(Extracted text)

Where have you been, my blue-eyed son?

Thursday, May 24, 2012

I've been on a Dylan kick for a couple days, compulsively listening to the Rolling Thunder Revue version of "A Hard Rain's A-Gonna Fall."  Found out today's his birthday.  HB, Bobby Z.

Drawing-poem blog

Thursday, May 24, 2012

Hey, have you seen the blog of collaborative drawing-poems my brother and I keep?  (It's his drawings and my words.)  We called it Malfeez, a reference to a German board game and an archaic word in German that means "misdeed" or "bad action."  We will be updating it more this summer.


Down by the Riverside

Tuesday, May 22, 2012




by Joanna Penn Cooper and Todd Colby

It is a vulgar error to assume the things you see there
were put in the mud just for you.  You'll be dead soon
enough, and you can think about it then, how a certain
percentage of the population walks around reading
your mind like it was an ad for laser surgery on the A train.
I won't even mention the ghosts who wait for you outside
the bathrooms of historic homes, but I just did so: there
are ghosts outside bathrooms of historic homes waiting
just for you. Go to them but come to me first: I have the drugs,
the good ones for your alienation. But don't be alarmed, you
have the option of paying a different fee, like joining a cult
to help you with your thinking or playing the hero and feeling
your feelings all the time. But I digress; in fact, I'll be frank
and positive. I'll be so frank and positive it will mildly terrify
the people around me who don't quite see things my way.
That's what the river is for: wrapping my friends
in light gauze and tossing them into the water.

News from here

Friday, May 18, 2012



1.  I wrote a short piece on Will Oldham for the music issue of Poetry Crush.  I'm glad to be included with these contributors writing interesting pieces on some of my favorite musicians and songs.

2.  Love for Donna Summer, who was (strangely?) important to me as a child.

3.  I'm working on more collaborative poems with Todd Colby.  TC is back in Brooklyn, and I am here in Vermont, but through the magic of technology, we can quickly send each other lines.  I am also working on some other writing.  And I'm surrounded by visual artists and starting to get to see their work (and will get to see more in the next few weeks).  I've been thinking a lot about paintings.

(End Extracted text)

## Tasks to perform
- A) Quote the blog excerpt exactly, the stretch from "1.  I wrote" through "lot about paintings.".
- B) Write what comes next in the blog excerpt, picking up after its final sentence.

(Data supplied)

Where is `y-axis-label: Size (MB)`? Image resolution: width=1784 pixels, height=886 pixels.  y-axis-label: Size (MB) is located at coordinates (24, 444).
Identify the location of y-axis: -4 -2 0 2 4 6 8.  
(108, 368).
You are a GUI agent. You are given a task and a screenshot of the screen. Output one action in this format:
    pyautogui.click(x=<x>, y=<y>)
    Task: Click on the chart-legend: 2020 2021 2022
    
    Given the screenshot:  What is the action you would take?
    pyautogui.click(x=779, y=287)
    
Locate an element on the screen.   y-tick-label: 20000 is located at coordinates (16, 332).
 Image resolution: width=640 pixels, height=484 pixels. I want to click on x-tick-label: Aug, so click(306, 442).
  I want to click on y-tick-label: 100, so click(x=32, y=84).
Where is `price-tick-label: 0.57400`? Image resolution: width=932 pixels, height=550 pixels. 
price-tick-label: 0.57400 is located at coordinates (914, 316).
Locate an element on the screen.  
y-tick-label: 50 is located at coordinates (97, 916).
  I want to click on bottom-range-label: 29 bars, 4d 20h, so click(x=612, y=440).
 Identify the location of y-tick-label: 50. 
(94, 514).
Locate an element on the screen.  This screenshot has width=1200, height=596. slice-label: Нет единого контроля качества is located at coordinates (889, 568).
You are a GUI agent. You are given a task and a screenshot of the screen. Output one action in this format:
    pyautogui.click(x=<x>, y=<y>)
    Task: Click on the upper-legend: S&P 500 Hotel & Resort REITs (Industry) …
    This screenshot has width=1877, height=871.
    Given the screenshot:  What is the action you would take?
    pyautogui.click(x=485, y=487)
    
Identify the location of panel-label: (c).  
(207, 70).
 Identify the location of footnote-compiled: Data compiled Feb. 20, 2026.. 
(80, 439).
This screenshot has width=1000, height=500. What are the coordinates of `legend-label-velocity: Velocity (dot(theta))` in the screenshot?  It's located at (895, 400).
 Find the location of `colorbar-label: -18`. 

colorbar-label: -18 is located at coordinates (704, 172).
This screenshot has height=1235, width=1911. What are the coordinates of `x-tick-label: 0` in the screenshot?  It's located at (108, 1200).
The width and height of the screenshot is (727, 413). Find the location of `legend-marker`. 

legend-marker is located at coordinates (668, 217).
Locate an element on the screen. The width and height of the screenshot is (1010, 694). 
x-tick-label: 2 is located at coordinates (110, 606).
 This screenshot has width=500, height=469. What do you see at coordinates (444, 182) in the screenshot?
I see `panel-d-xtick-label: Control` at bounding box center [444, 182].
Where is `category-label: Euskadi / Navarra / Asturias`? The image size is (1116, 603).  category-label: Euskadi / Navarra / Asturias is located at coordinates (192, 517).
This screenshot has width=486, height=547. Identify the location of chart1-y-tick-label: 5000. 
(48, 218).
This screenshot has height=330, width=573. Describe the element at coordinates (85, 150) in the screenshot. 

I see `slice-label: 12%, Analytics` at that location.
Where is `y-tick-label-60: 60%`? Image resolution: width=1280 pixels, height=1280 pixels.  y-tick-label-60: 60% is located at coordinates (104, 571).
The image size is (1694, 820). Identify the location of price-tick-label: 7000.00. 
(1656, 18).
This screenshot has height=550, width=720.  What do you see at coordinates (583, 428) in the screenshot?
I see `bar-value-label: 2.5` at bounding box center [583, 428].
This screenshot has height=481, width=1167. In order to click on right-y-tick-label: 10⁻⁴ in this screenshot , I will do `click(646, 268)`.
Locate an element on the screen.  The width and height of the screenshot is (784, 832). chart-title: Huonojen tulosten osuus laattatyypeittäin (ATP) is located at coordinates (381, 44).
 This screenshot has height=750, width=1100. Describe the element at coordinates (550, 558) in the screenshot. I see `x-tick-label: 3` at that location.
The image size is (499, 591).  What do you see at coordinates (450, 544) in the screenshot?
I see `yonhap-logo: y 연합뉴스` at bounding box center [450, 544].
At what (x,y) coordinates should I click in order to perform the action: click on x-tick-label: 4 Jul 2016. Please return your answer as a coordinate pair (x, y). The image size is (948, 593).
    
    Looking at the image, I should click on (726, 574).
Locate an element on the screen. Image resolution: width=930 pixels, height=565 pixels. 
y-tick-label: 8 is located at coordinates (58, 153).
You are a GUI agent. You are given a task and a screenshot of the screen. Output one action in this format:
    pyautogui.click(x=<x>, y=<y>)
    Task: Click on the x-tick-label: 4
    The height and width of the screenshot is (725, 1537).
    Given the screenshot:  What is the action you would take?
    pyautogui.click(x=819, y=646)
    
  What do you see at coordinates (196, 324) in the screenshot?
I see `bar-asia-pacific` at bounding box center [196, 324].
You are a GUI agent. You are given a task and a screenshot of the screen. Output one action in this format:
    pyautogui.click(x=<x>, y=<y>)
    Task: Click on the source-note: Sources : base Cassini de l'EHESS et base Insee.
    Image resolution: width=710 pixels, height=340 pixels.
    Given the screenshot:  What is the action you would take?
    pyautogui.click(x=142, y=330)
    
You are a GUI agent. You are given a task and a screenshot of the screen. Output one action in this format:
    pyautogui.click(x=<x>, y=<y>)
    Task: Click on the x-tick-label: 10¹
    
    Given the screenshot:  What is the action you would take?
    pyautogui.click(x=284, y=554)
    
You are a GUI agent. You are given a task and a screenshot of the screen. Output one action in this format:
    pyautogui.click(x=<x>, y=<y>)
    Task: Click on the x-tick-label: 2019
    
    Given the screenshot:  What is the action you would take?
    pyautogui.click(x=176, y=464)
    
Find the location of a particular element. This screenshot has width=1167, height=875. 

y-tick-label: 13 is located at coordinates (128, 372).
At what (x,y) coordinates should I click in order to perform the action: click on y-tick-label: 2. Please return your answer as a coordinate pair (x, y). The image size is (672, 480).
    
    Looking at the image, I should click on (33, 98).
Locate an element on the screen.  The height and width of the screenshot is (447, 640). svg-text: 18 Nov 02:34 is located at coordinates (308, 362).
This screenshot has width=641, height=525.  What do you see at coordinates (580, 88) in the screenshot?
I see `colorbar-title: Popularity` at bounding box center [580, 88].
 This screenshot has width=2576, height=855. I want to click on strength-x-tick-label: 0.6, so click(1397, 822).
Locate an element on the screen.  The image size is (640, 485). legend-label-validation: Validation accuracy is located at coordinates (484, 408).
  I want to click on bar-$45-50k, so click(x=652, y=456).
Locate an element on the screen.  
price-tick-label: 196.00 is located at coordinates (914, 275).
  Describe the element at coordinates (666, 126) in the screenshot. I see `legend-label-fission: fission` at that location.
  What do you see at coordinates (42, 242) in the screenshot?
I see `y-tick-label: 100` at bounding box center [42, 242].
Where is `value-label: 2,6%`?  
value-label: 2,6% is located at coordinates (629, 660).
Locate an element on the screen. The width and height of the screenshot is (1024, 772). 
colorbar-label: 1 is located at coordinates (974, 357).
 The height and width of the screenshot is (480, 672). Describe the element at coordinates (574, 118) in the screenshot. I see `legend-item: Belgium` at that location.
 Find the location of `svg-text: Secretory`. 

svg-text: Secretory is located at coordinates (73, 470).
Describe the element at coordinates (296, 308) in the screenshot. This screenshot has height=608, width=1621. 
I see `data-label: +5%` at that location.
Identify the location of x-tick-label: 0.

(End Data supplied)

## Task-by-task outputs
- A)
1.  I wrote a short piece on Will Oldham for the music issue of Poetry Crush.  I'm glad to be included with these contributors writing interesting pieces on some of my favorite musicians and songs.

2.  Love for Donna Summer, who was (strangely?) important to me as a child.

3.  I'm working on more collaborative poems with Todd Colby.  TC is back in Brooklyn, and I am here in Vermont, but through the magic of technology, we can quickly send each other lines.  I am also working on some other writing.  And I'm surrounded by visual artists and starting to get to see their work (and will get to see more in the next few weeks).  I've been thinking a lot about paintings.

- B)
4.  I'm at a residency in VT until 6/8.  If you'd like to send me a postcard or good old-fashioned handwritten letter, here is the address:  Joanna Penn Cooper c/o VSC, PO Box 613, Johnson, VT 05656.  


HB

Thursday, May 10, 2012

My little brother is a whopping quarter century old today.  I hope  he stays sassy as he moves firmly into adulthood.  Here are some highlights of his visits to New York since I've lived here.

Japanese snacks.

 His notes from a poetry reading I made him go to.

Pretending to be a "Brooklyn hipster."

Hanging around.

Stay gold, Ponyboy.

May!

Wednesday, May 02, 2012



Well, National Poetry Month is over, and with it poem-a-day April.  As usual, it was challenging and gratifying and a little scary to post a new draft every day.  I will take my April drafts down in a few days, in order to work on revising them.  But thank you to my friends who read them.  And to my friends who wrote them.  Here's Annmarie O'Connell's amazing poem for the last day of the poem-a-day challenge.  It is strange and moving and beautiful, as the best poems are.

And thank you again to Maureen Thorson for featuring my blog on the NaPoWriMo site and to Jennifer L. Knox for featuring two (!) of my poems on the Best American Poetry blog.  Wow.  (By the way, check out Jen's desert island music picks on over at the Poetry Society of America.)

I can't believe it's May already, and that my Vermont writing residency is coming up.  eep.  I'm grateful to everyone who's donated to my fundraising page for the residency.  And sincerely grateful for the wonderful writing community and support system I have in general.  Truly.

Happy second day of May, everyone.  Allons-y!